一昨年102歳で逝った画家の野見山暁治はエッセイの名手でもあった。
めぐりあった同時代の画家らを描いた『四百字のデッサン』や、留学先のパリで病死した若い妻への挽歌『パリ・キュウリイ病院』などは、人間へ向けた画家のまなざしを柔らかで行き届いた文章にした名作として、いまも読み継がれている。
九州筑豊の炭鉱町で育った自身の生いたち。画家を志して東京美術学校(東京芸大)に学び、繰り上げ卒業で召集を受けて兵卒として満州へ動員されながら、肋膜炎で内地送還となった戦時下の苦い日々。戦後、フランス政府私費留学生としてパリに暮らし、めぐりあった日仏の友人たちとの交流の回想も陰影に富んでいる。

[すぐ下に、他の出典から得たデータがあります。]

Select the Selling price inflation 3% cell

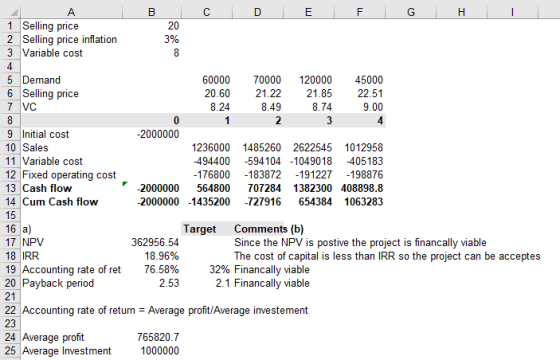tap(152, 39)
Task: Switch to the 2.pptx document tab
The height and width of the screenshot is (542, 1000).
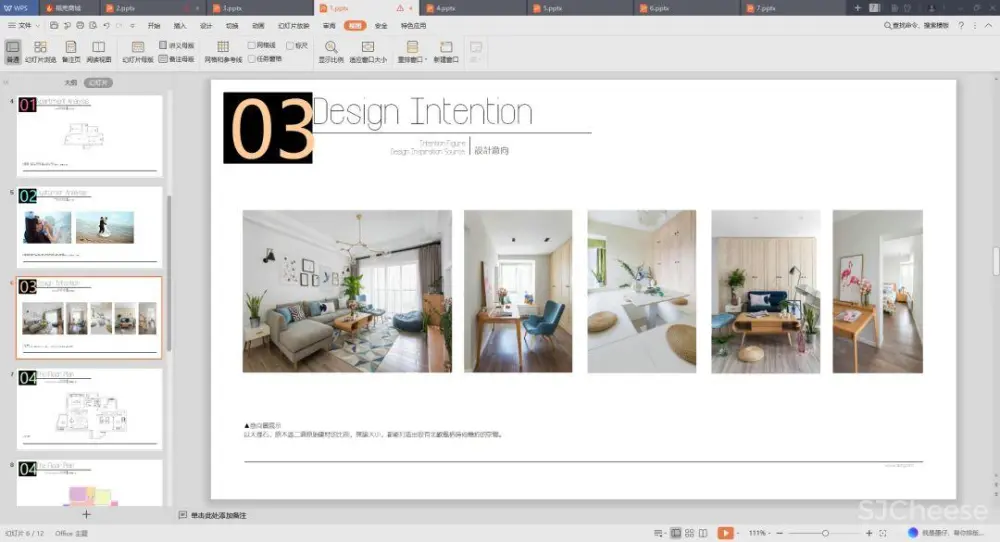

帰国したのち母校の東京芸大教授に招かれたが、生来のボヘミアン的な体質が大学の水と合わず、のちに教壇を退いた。大学で岡田三郎助や藤島武二といった巨匠たちから受けた指導への違和感が、その後の画家の20世紀の〈絵画〉へ向けるまなざしと、自らの造形に大きな転換をもたらしたと見える。
画家を志しながら、野見山は基礎的な訓練の石膏デッサンが好きではなかった。
美術学校の教室にはデッサンの教材であるギリシャ・ローマ時代の英雄や美神たちの石膏の胸像が並んでいる。
〈石膏像の原型は実のところ、わたしが永らく滞在したヨーロッパの名だたる彫刻だったのだ。それまでは迂闊にも、画室を飾るエキゾチックな置物ぐらいにしか思っていなかった。‥‥いったいどう見れば良いのか。先駆者たちは、西洋人の目を持つことに懸命になっていたようだ〉
立体の掴み方、材質の性格と技法を飲み込むことに日本の画家たちがやっきになったのは当然であったに違いない。その「西洋人の目」を競う教育への疑問が、フランス留学と帰国後の野見山のなかに降り積もっていったのだろう。
もとよりこの画家が初期から滞欧時代にかけて描いた作品は、異郷の炭鉱の風景を描いた『ベルギーのボタ山』(1957年)であれ、女性の肖像画の『アニタ』(1955年)であれ、西欧写実絵画の基本をふまえた具象画に重厚なデフォルメをくわえたフォーヴィズム風の作品であり、安井賞を受賞した『岩上の人』(1959年)はその頂点をなす。
それが帰国を境にして厚塗りのリアルな風景や人物の〈かたち〉から、奔放な明るい色彩が躍る自然や心象の抽象的な造形へと、作風を大きく変えていった。